Ian Hornstra, M.D., Ph.D.

Assistant Professor of Dermatology



The research focuses of my laboratory are lysyl oxidases. Lysyl oxidases are copper containing monoamine oxidase enzymes, which catalyzes the conversion of lysine residues in collagen and elastin to allysine. Allysine residues in collagen and elastin spontaneously condense to form highly stable cross-links that impart great mechanical strength in collagen and elastin.

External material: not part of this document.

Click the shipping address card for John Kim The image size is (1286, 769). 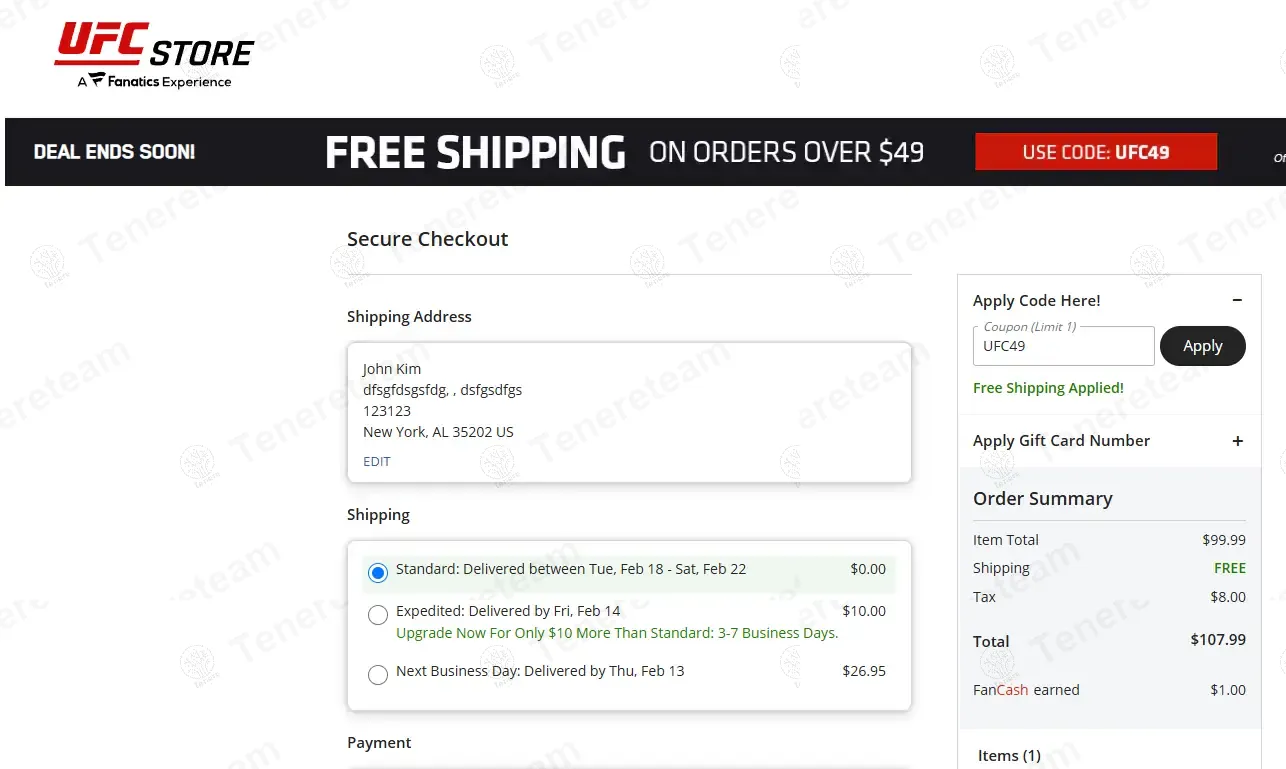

Currently, five different lysyl oxidases exist in both humans and mice. These five forms of lysyl oxidases reside on five different chromosomes. To study the role of lysyl oxidases in growth and development, and maintenance of the extracellular matrix, the lysyl oxidase genes are being cloned, characterized, and individual gene “knockout vectors” constructed. Genetically deficient mice in lysyl oxidases-1 and-2 have been constructed and are being analyzed. Lysyl oxidase-1 deficiency appears lethal at parturition in mice, whereas, lysyl oxidase-2 deficiency causes no severe developmental phenotype.


In addition to the knockout models, the various forms of lysyl oxidases are being expressed in vitro to attempt to elucidate substrate specificities. The various tissue specificities and expression patterns of the lysyl oxidases are being investigated by analysis of individual promoter sequences in transfection assays and by in vivo footprinting.